I am Okoma Marie Rose, I am Ivorian, I am 33 years old and I have GNE myopathy. My story begins with that of my sisters. At the age of 28, my eldest sister started to have problems walking. She was working so she started doing all the exams that were possible to do, without ever knowing what she was suffering from. Then my second sister also started to have the same problems.
I started to feel a change in my walking when I was 25 years old, but I didn’t pay attention to it because I thought it was due to the frenetic life I lived. I worked as secretary-accountant, and also operated a bar. So, after work I went to my bar and stayed there until 2am – 3am in the morning. I slept very little. That was when my friends, brothers, and sisters started to notice that I was walking slower, I was walking on my “tippy-toes” as if I was wearing high heels. I couldn’t stay my “tippy-toes” for hours as it was very tiring.
In 2011, during the post-election crisis in my country, I decided to go in India to do a master’s degree in finances. It was there that I started to fall. I still remember my first fall … the second one alarmed me to the point of making me decide to go see a neurologist, I was 27 years old then. I first visited FORTIS Hospital in Bangalore. The neurologist examined me and told me that, according to my symptoms, he believed that I was suffering from CMT (Charcot Marie Tooth) and that I should to do magnetic resonance, electro-myogram and DNA examination so that he could give me an exact diagnosis. I was devastated, I saw my life flashed by. I was thinking about how will my life go, my future plans, etc.? I started with the resonance and electro-myogram. I had already finished my masters degree and I met a wonderful man who later became my husband. He suggested that I come to Italy to do the DNA testing and be followed there since he too had finished his mission in India.
In 2013, after visiting in our city’s hospital, I was taken to Verona’s Borgo Roma Hospital in Italy. I was supported and followed by Professor Gianmaria Fabrizi. I underwent all the necessary tests, and the DNA test didn’t confirm CMT. I was still at a standstill because I didn’t know what I was suffering from. My feelings were contrasted; hope that it wasn’t the CMT, but a curable disease, I worry because I thought the worst, that is to say, an unknown disease and therefore undetectable.
At the end of 2016/beginning 2017, after doing a muscle biopsy, my neurologist finally informed me that I had GNE Myopathy. I was relieved because he had informed me that Ultragenyx was in the experimental phase of a pharmaceutical drug. My joy was short-lived however, because in the summer of 2017 Ultragenyx discontinued their drug trial. Now, because I know what I suffer from gives me hope that I had lost during the many years of uncertainty.

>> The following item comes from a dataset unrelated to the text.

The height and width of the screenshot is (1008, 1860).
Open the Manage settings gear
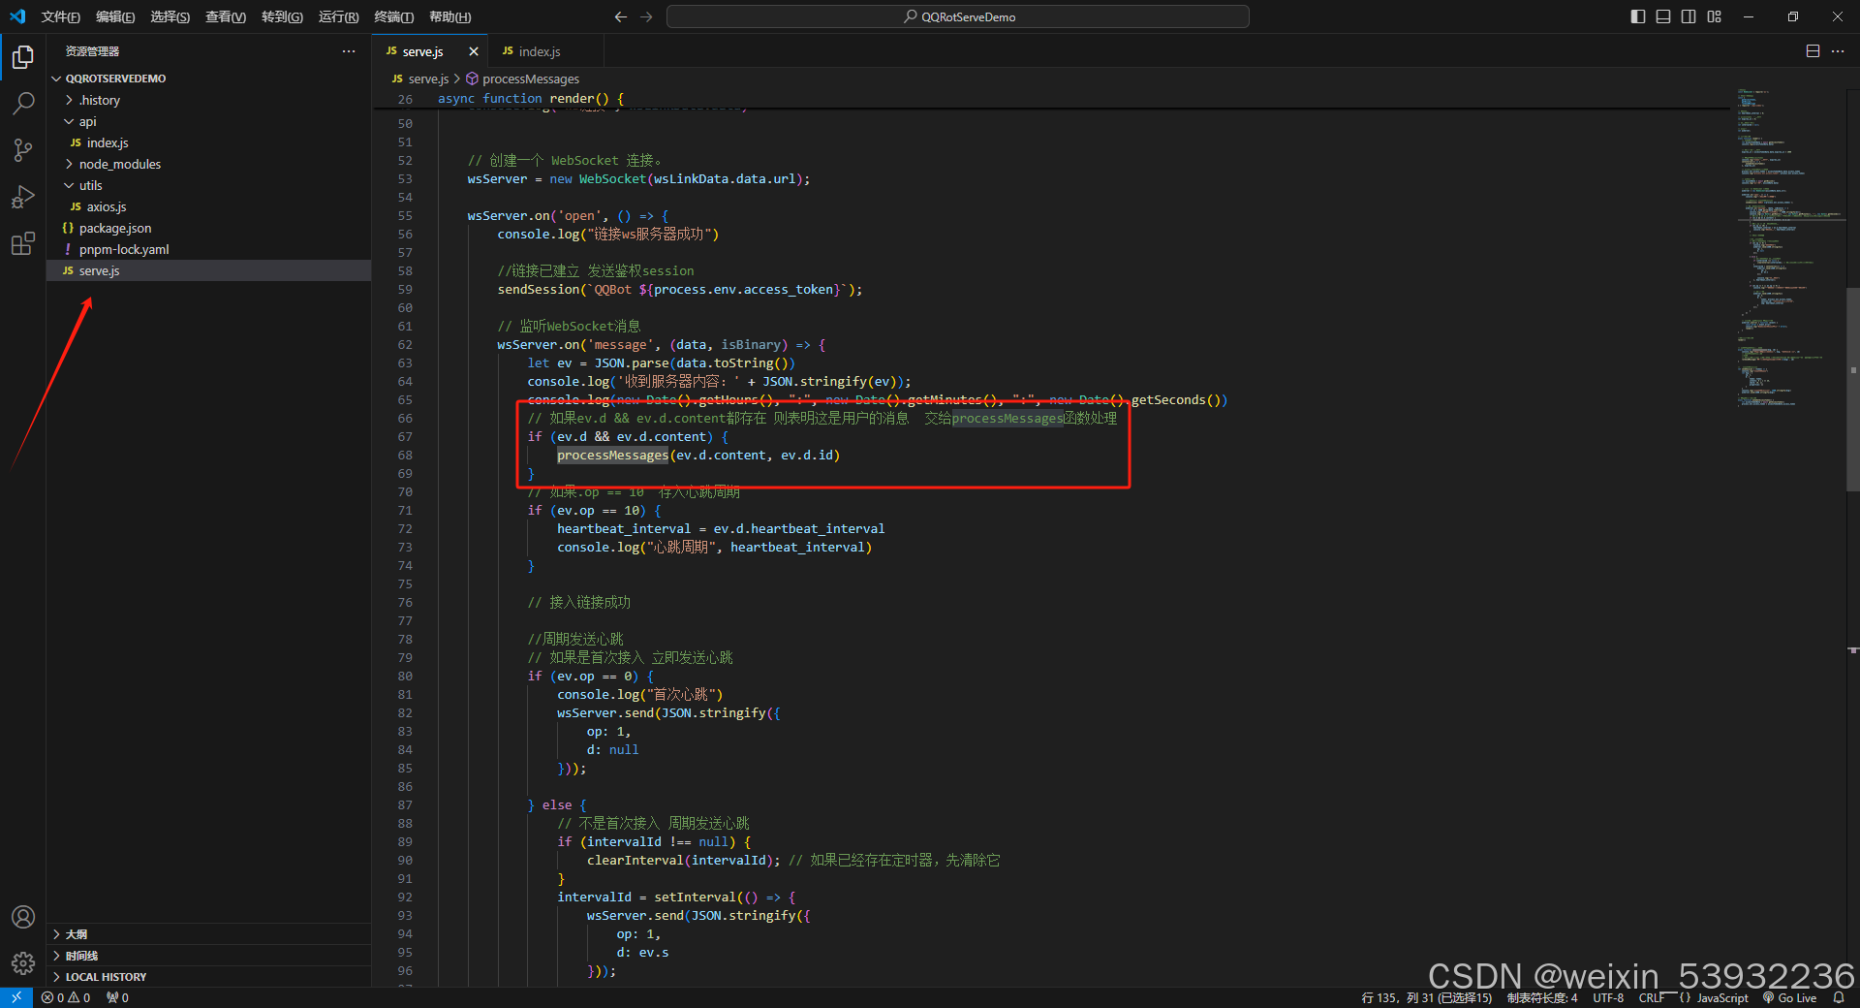click(x=22, y=963)
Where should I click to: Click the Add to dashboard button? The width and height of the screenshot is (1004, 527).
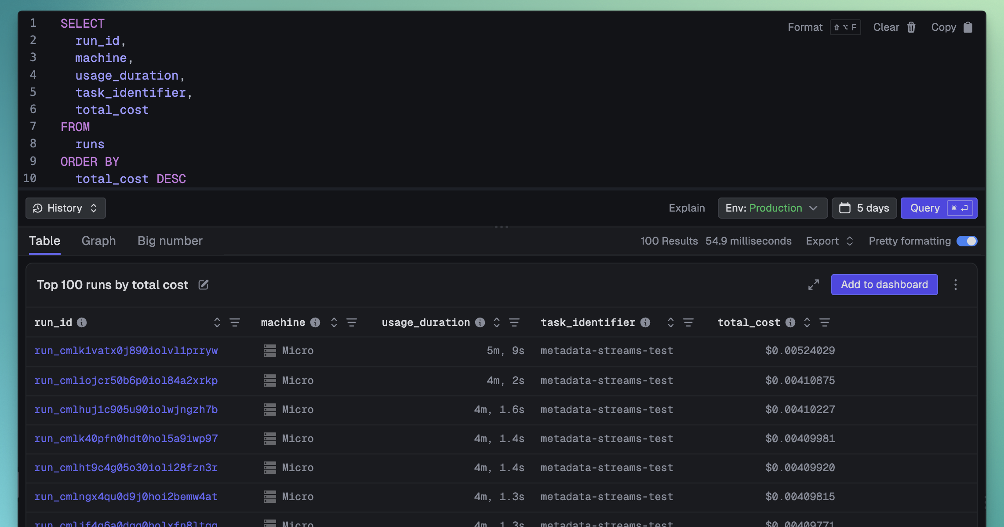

Today I live a little more serenely. My family (my brothers and sisters) don’t worry about me and don’t complain about the disease because they know that I hate moping and I have a strong morale to face of all kinds of difficulties. I use the Dictus, a walker and often a wheelchair. I live almost alone because my husband works frequently outside Italy. Most of the time my mother-in-law comes to give me a hand, but I still prefer to fight and use the little autonomy that I manage to have, so I can maintain a fairly independent life. And, since I started hydrotherapy I get help from my sister. I try somehow to keep some autonomy even though if my sister helps me a lot. I try to organize myself at home, outside as well, and at the professional level. I work part time at an insurance company, but I have another job offer that allows me, not only to work at home so that I can manage my time, but also to be able to do physiotherapy and the projects that I am working on to organize patients of genetic diseases in Africa.
With the example of my sisters, I think I have had an incredible chance of having been diagnosed and of being able to have a more normal life socially and professionally. This is why I would like my country and all of Africa, like the rest of the world, to regroup patients, take charge of them, and provide support for them and their families.